For the entries that appear below, write out the exact text and omit the pictures.

(Stored records)
-- Opening Marker --

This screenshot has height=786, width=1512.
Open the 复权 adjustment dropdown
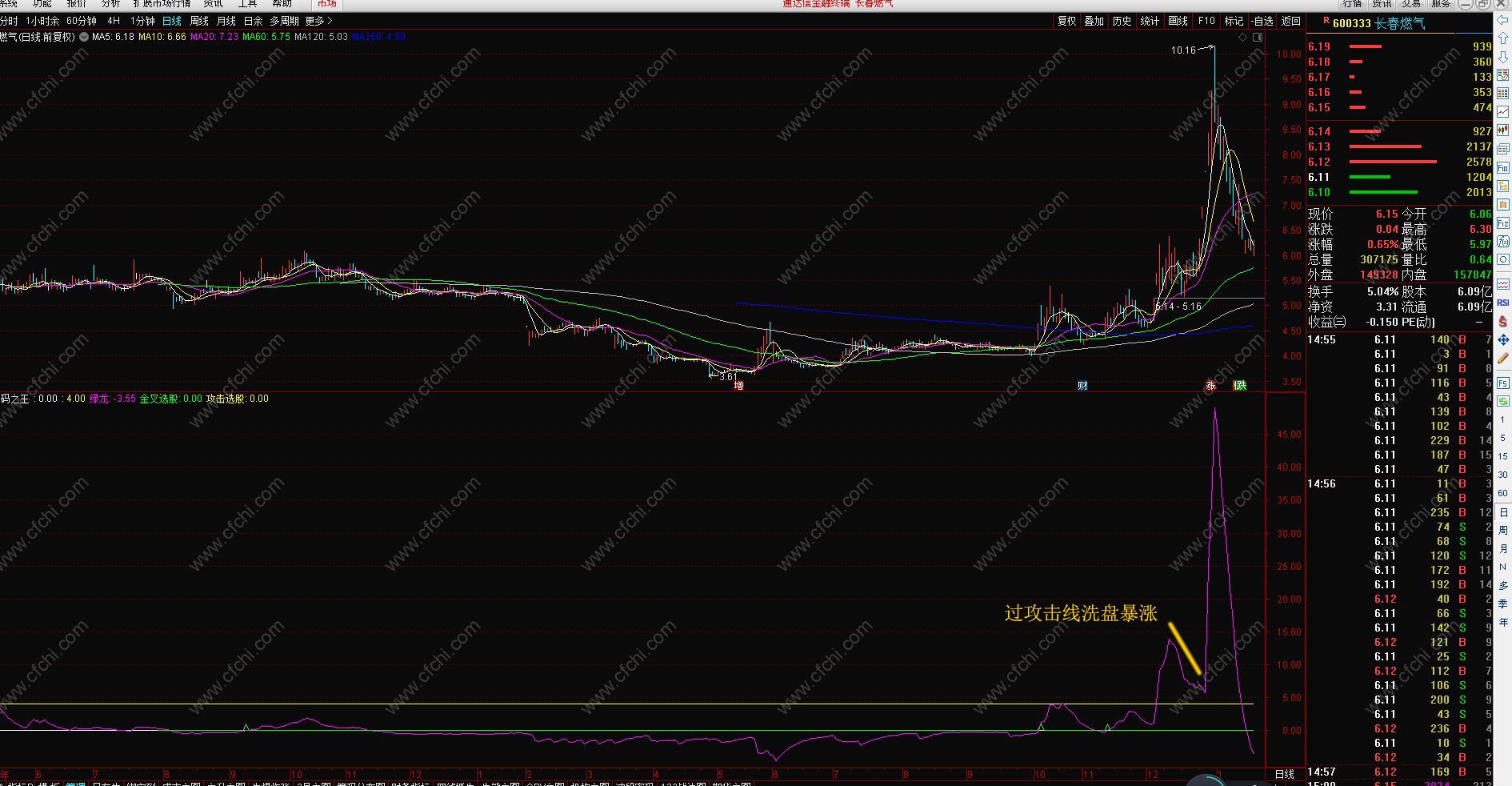point(1067,21)
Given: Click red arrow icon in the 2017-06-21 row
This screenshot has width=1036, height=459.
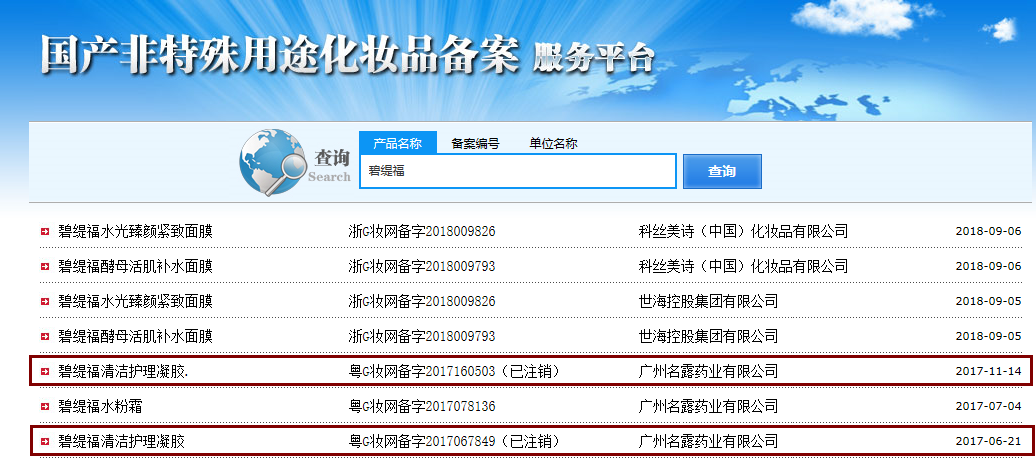Looking at the screenshot, I should [44, 441].
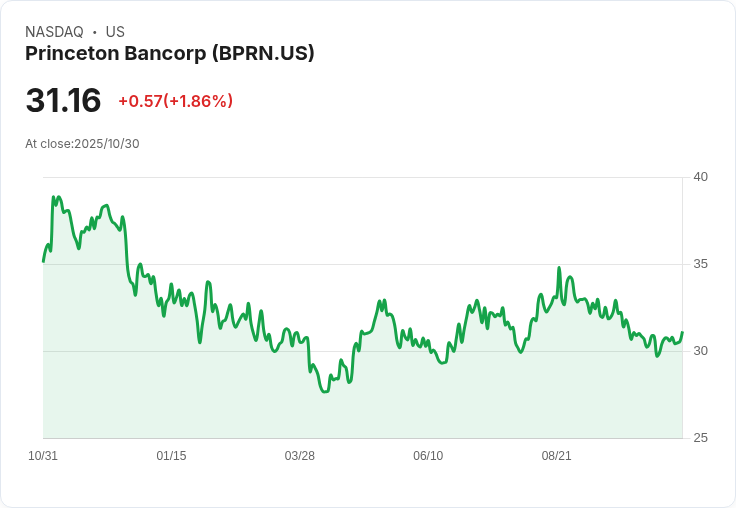The image size is (736, 508).
Task: Click the 01/15 date label on x-axis
Action: pyautogui.click(x=171, y=456)
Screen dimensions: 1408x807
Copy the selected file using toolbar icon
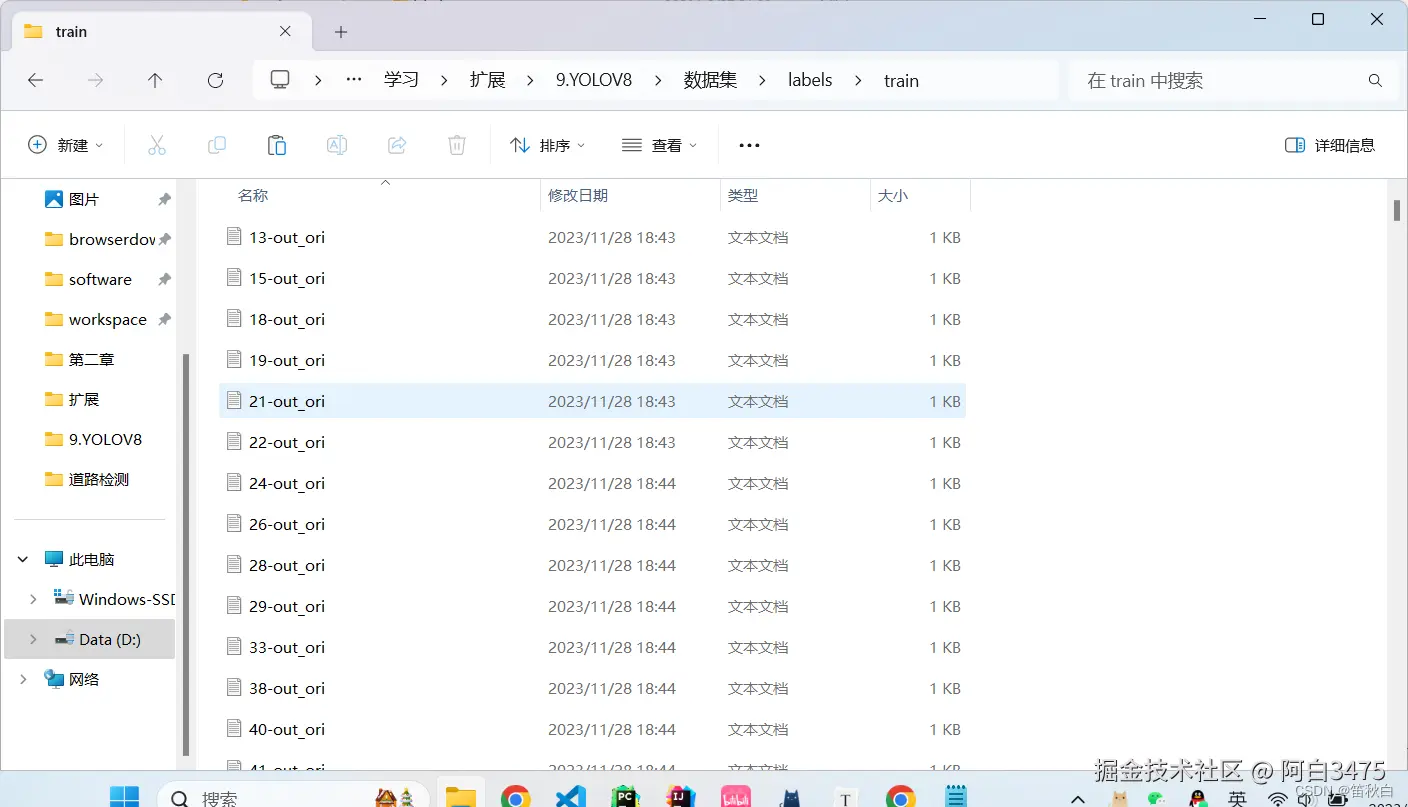216,145
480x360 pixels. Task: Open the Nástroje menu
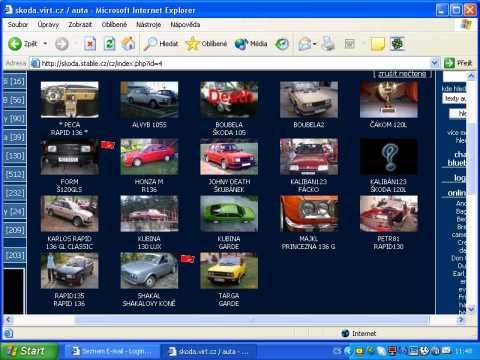(148, 24)
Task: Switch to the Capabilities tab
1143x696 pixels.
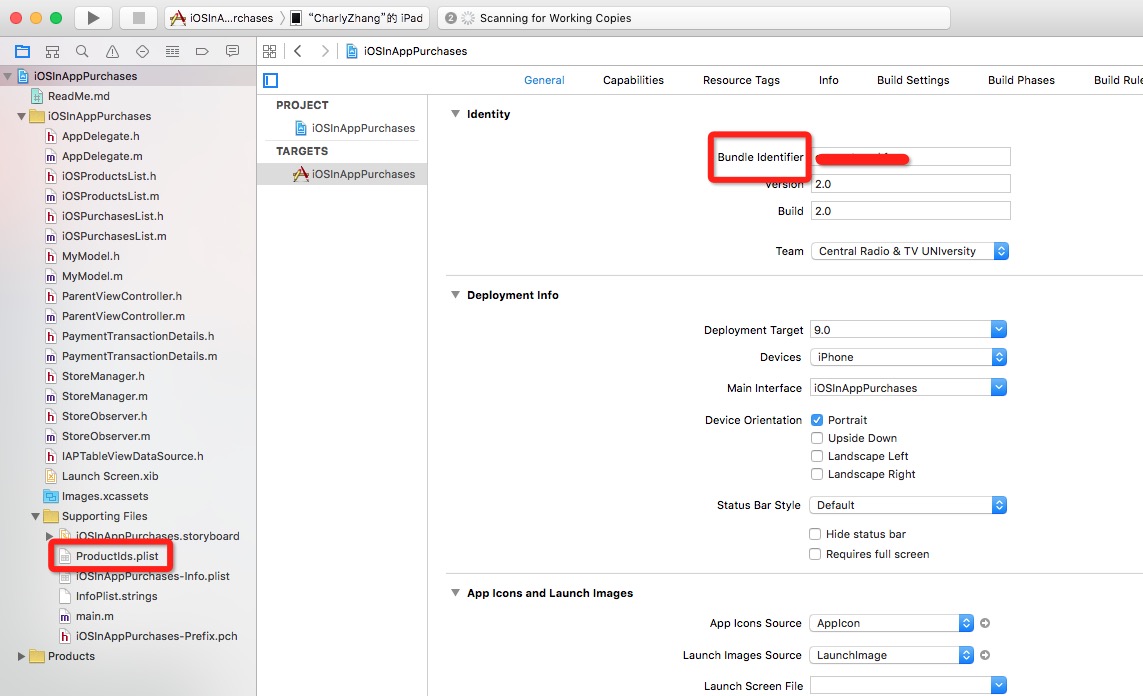Action: pyautogui.click(x=633, y=80)
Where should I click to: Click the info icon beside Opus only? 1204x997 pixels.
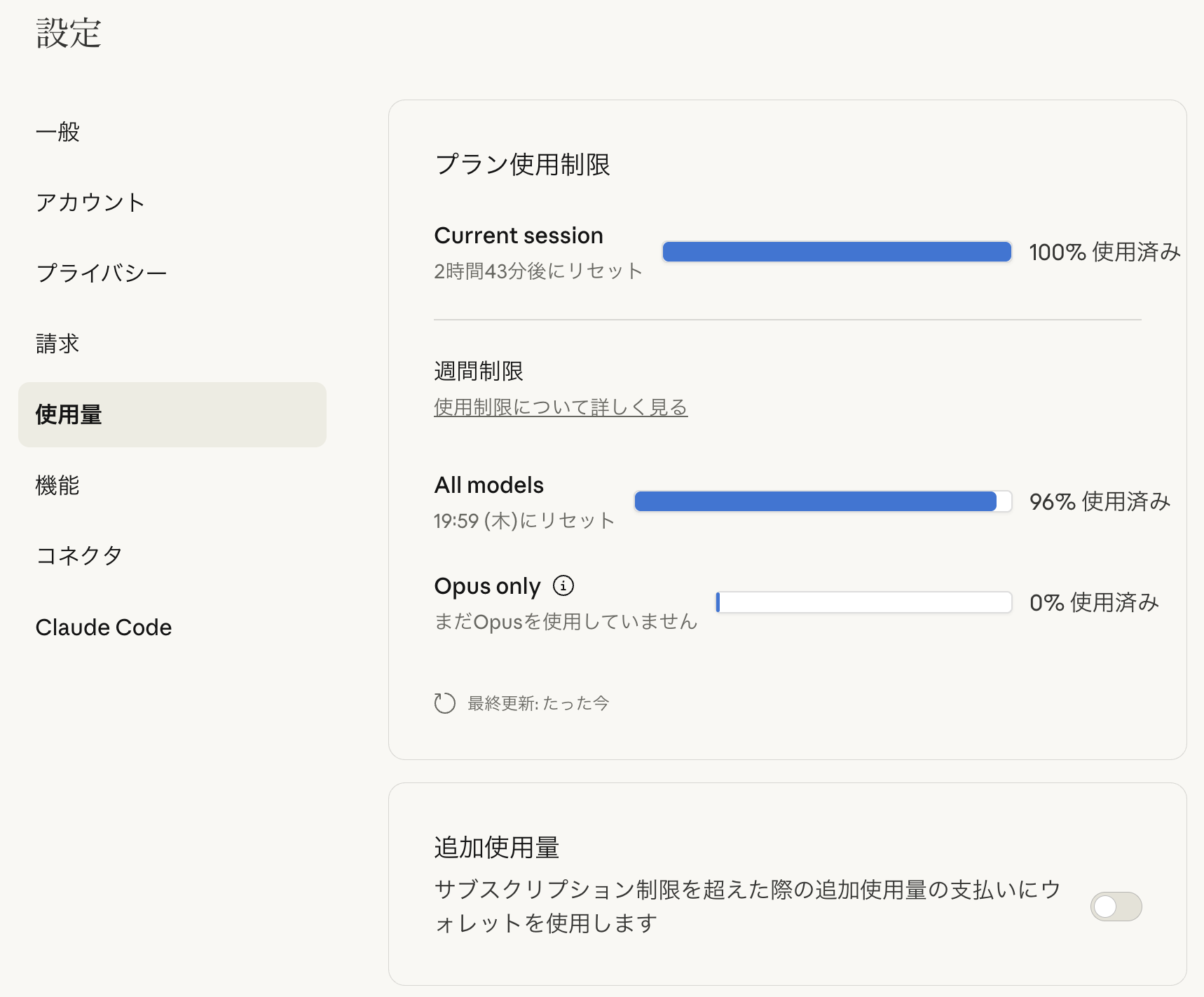tap(563, 585)
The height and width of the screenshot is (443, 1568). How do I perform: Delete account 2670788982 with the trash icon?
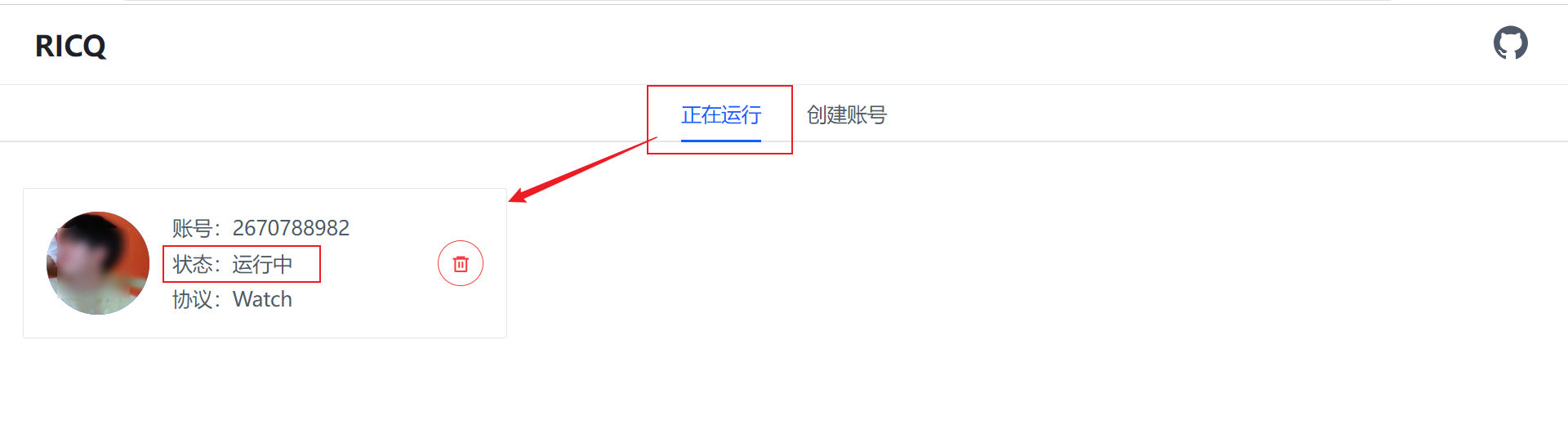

-- Closing Marker --

WRITTEN RESPONSE:
This screenshot has height=786, width=1512.
Open the 复权 adjustment dropdown
point(1067,21)
Given: Click red arrow icon in the 2017-06-21 row
This screenshot has width=1036, height=459.
Looking at the screenshot, I should [44, 441].
The image size is (736, 508).
Task: Click the 01/15 date label on x-axis
Action: pyautogui.click(x=171, y=456)
Screen dimensions: 1408x807
Copy the selected file using toolbar icon
216,145
480x360 pixels. Task: Open the Nástroje menu
(148, 24)
Task: Switch to the Capabilities tab
1143x696 pixels.
Action: pyautogui.click(x=633, y=80)
Where should I click to: Click the info icon beside Opus only? 1204x997 pixels.
tap(563, 585)
The height and width of the screenshot is (443, 1568). How do I perform: Delete account 2670788982 with the trash icon?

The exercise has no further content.